Important aspects of proton transfer via hyducton include H-bonded lattices of lipid headgroups, protons as limiting substrates in energy transduction and the massive amounts of protons required for ATP production (e.g. around tens of million protons per second per E. coli cell growing aerobically). In this project we have studied four biological models, encompassing the three domains of life, to illustrate how hyductons may potentially enhance the efficiency in proton transport and gradient generation along membrane surfaces. This data supports the view that the hyducton is likely essential for all life forms, which have adapted their membrane lipid composition through Darwinian selection to meet the conditions imposed by the surrounding environment.

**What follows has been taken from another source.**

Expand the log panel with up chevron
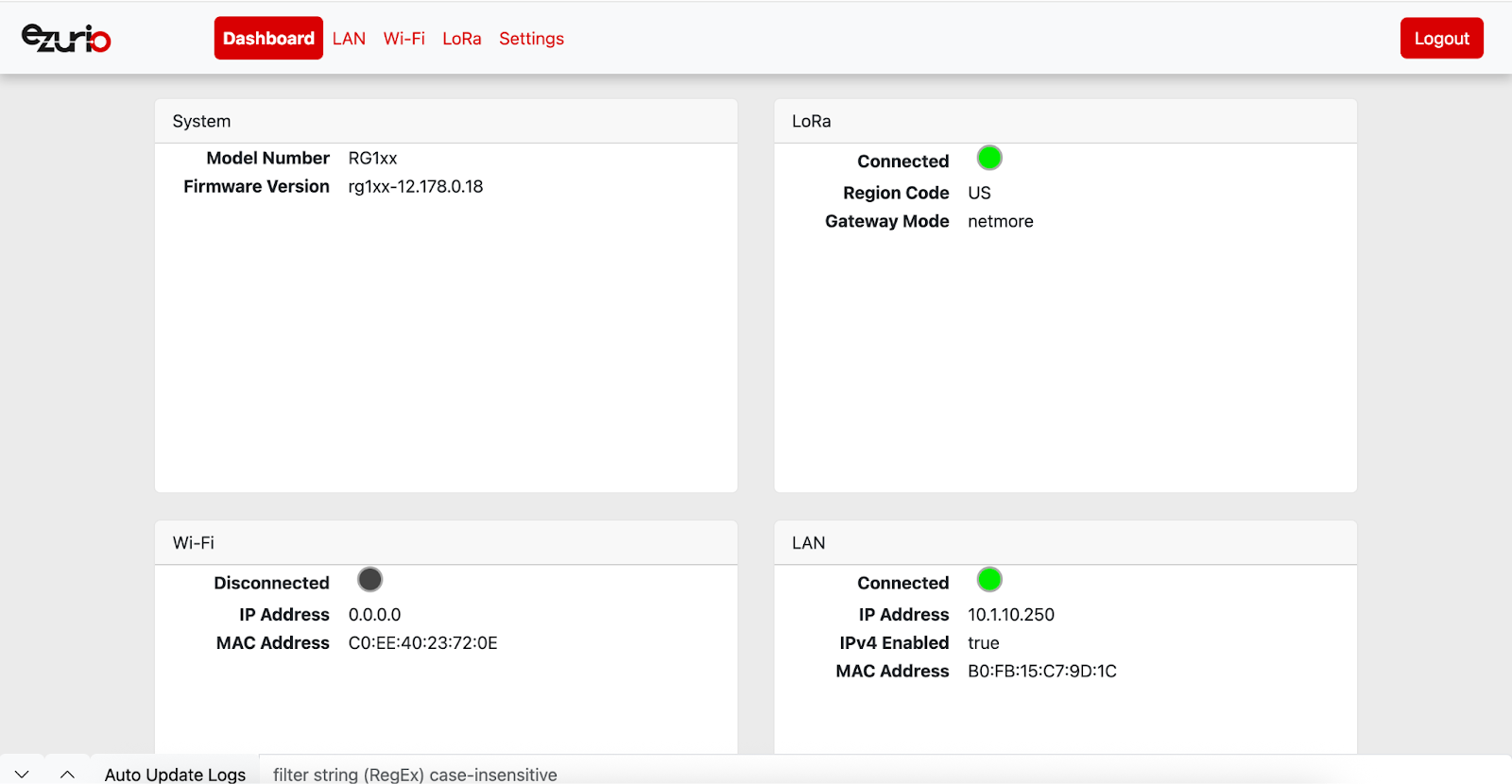(x=67, y=774)
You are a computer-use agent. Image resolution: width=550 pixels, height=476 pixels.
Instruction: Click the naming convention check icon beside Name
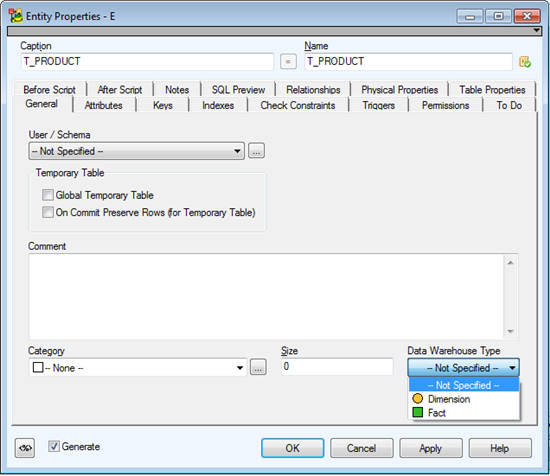click(x=525, y=62)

This study further provides a bioenergetic perspective as to how haloarchaea evolved following oxygenation of Earth’s atmosphere. For that we focused primarily on changes in lipid composition of five different haloarchaea all representing distinctive cell morphologies and behaviors (i.e., rod shape vs. pleomorphic behavior). Common to all five haloarchaea, this study revealed an extraordinary high level of menaquinone, reaching up to 72% of the total lipids. This ubiquity suggests that menaquinones may function beyond their ordinary role as electron and proton transporter, acting simultaneously as ion permeability barriers and as powerful shield against oxidative stress. In addition, we aimed at understanding the role of cations interacting with the characteristic negatively charged surface of haloarchaeal membranes. We propose for instance that by bridging the negative charges of adjacent anionic phospholipids, magnesium ion acts as surrogate for cardiolipin, a molecule that is known to control curvature stress of membranes.

This project explores the scientific marriage between bioenergetics and lipids throughout the evolutionary history of methanogens. We evaluate for instance the evolution of methanophenazine for electron transport at the membrane level in Methanosarcinales, which required a dramatic remodelling of their lipids as compared to the other methanogens. In addition, we depict the importance of the hyducton in these archaea, particularly relative to its function in proton transport coupling membrane-bound proton-pumping hydrogenases and ATP synthases. This hyducton-based mechanism for harnessing protonic energy generated by hydrogenases may be applicable to other prokaryotes, including gram-negative bacteria that might harness protons in the periplasmic space.

Advances in analytical techniques have been unraveling a vast structural diversity of lipid molecules estimated today at 10 to 100k species, with mostly unexplored biochemical functions. The tripartite membrane lipid code, originally developed to understand the biochemical functions of omega-3 fatty acids, unifies the importance of lipids in permeability, motional dynamics (fluidity) and oxidative stability of cellular membranes from all domains of life. In face of the technological progress in lipidomics research, the tripartite code may help to connect the dots between the massive diversity and the role of membrane lipids in major cellular functions such as bioenergetics, membrane domains and lipid-protein interactions.